The court took the time to chastise Apple's secret-protection tactics by remarking:

... the discovery process is intended as a device to facilitate adjudication, not as an end in itself. To accept Apple's position on the present point would empower betrayed employers to clothe themselves with the subpoena power merely by suing fictitious defendants, and then to use that power solely to identify treacherous employees for purposes of discipline, all without any intent of pursuing the underlying case to judgment. An employer pursuing such an objective might prefer not to join any defendants lest it expose itself to negative consequences up to and including a countersuit for malicious prosecution or abuse of process. Our sympathy for employers in such a position cannot blind us to the gross impropriety of using the courts and their powers of compulsory process as a tool and adjunct of an employer's personnel department.

==Amici curiae==
When the online news sites filed their appeal of the trial court's decision on March 22, 2005, they were joined by many amici supporting the journalists' petition:
- the San Jose Mercury News
- the Hearst Corporation (San Francisco Chronicle)
- The McClatchy Company (The Sacramento Bee)
- the Los Angeles Times
- the Copley Press (San Diego Union-Tribune)
- Freedom Communications (The Orange County Register)
- the Associated Press
- the Reporters Committee for Freedom of the Press
- the California Newspaper Publishers Association
- the First Amendment Coalition
- the Society of Professional Journalists
- the Student Press Law Center
- the American Civil Liberties Union
- The Center for Individual Freedom
- The First Amendment Project, a nonprofit law firm
- Reporters Without Borders
- the Media Bloggers Association
- Four law professors
- numerous online journalists
- NetCoalition
- the United States Internet Industry Association.

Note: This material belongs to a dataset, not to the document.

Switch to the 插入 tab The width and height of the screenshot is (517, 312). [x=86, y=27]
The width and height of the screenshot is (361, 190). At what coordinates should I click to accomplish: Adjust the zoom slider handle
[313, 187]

Amici supporting Apple include:
- Genentech
- Intel
- the Business Software Alliance

== Backlash ==

Because the matter involved popular websites and freedom of the press issues as well as a high-profile technology company, it was highly publicized. Critics accused Apple of using the lawsuit not only to protect its trade secrets, but to frighten its employees in order to prevent future leaking. Critics of the trial court's ruling expressed concern the ruling reduced U.S. journalists' protections under the First Amendment to the United States Constitution and would have a chilling effect on what can be published. Before the decision was rendered, The Register noted "If successful, the free press would be restricted to regurgitating Apple press releases and spoonfed non disclosure agreements." Many bloggers criticized Apple's suit; some of their followers thought Apple might face a blogger-initiated boycott. The Personal Technology editor of the San Jose Mercury News wrote an open letter to Steve Jobs warning that "The lawsuits pose an imminent threat to Apple's most precious asset: the company's reputation as a hip underdog, a cool alternative to bigger and blander competitors such as Microsoft, Dell and Hewlett-Packard."